Given problem A - List every person in the CHRISTMA EXEC thread whose first and last names are both given.
Given problem B - Print the CHRISTMA EXEC thread between "I propose to" and "for CHRISTMA EXEC!", inclusive.

Text passage -
((
As far as I know the EDP-systems there is no way to prevent users from
their own mistakes. The only solution I can think of for this type of
behaviour is to observe "EDP-hygiene":
If you receive an executable file (EXEC, CLIST, program) from another
might be unknown user do N O T execute without control because it
can result in gross missdemanour and serious damage.
Check all EXECs/CLISTs, what they are doing, before you execute them
and check all executable programs, where they come from and what
they do.
As in normal life uncontrolled behaviour may result in serious
consequences (I am not going to mention AIDS). You as a user are
responsable for all what you are doing.
I propose to include such statements (in better english formulation) into
the CODE OF CONDUCT and to start an "enlightenment" process for the end-
users
Best regards, marry christmas (without tree) and a happy new year
Michael Hebgen
EARN director of Germany and
General secretary of EARN
*** APPENDED 12/19/87 20:10:47 BY PU/MELINDA ***
================================
various other bits & pieces from the thread:
Created on 12/10/87 09:47:26 by SU/BRIDGET
Watch out for CHRISTMA EXEC!
One of our staff received this exec from the University of Missouri
(we think) over bitnet and ran it. I haven't seen exactly what it
does, but apparently it displays a nice little Christmas tree on
your screen while examining your names file and netlog file, extracting
userids and node names. It then proceeds to sending a copy of itself
to all the userids it finds using the acknowledge option. We found
about 200 copies of it in our spooling system as a result of four
or five people running it. Of course anyone installing HPO 5 and
wanting to test the limits of their spooling system may want to keep
a copy :-)
*** CREATED 12/10/87 09:47:26 BY SU/BRIDGET ***
Append on 12/11/87 at 17:50 by Faye West (403) 450-5180:
Apparently this exec caused IBM Canada to shut down RSCS in the Western
Region (at least) today. Rumor is, Royal Trust also went down.
>>> REVISED 12/14/87 12:13:04 BY ARC/FAYE <<<
*** APPENDED 12/11/87 17:50:34 BY ARC/FAYE ***
Append on 12/12/87 at 10:47 by Tom Klensk (607) 752-6262:
Indeed, severe problems were caused within IBM's internal network
(2700 nodes) in the last two days as CHRISTMA EXEC multiplied.
The problem also caught the attention of the press and was featured on
the front page of this morning's Press & Sun Bulletin (our local
newspaper).
Tom Klensk, IBM Endicott
*** APPENDED 12/12/87 10:47:19 BY .TK/TOM ***
Append on 12/13/87 at 10:24 by Melinda Varian <BITNET: MAINT@PUCC>:
A group of us in BITNET are trying to trace the origin of the
CHRISTMA EXEC. So far, the earliest appearance in North America
we've been able to track down were 5 copies that passed through
CUNYVM at 09:03 EST (12:03 GMT) on Wednesday, December 9. These
copies were being sent from DCZTU1 to recipients at USU, UCSFCCA,
and CCNYVME.
))
Recorded information -
((
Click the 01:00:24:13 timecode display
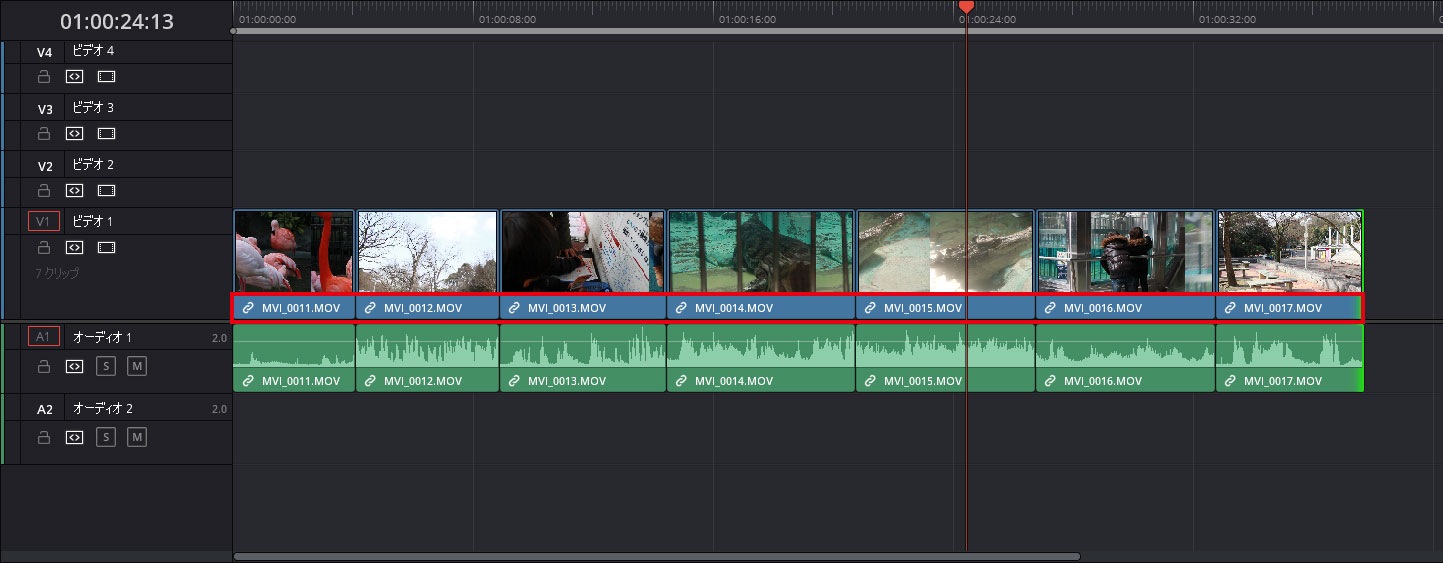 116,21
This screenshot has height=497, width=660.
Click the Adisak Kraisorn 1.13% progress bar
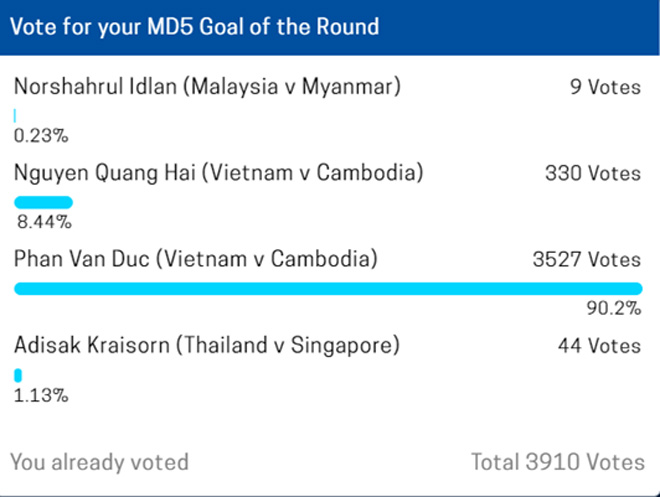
))
Reply A -
Michael Hebgen
Faye West
Tom Klensk
Melinda Varian

Reply B -
I propose to include such statements (in better english formulation) into
the CODE OF CONDUCT and to start an "enlightenment" process for the end-
users
Best regards, marry christmas (without tree) and a happy new year
Michael Hebgen
EARN director of Germany and
General secretary of EARN
*** APPENDED 12/19/87 20:10:47 BY PU/MELINDA ***
================================
various other bits & pieces from the thread:
Created on 12/10/87 09:47:26 by SU/BRIDGET
Watch out for CHRISTMA EXEC!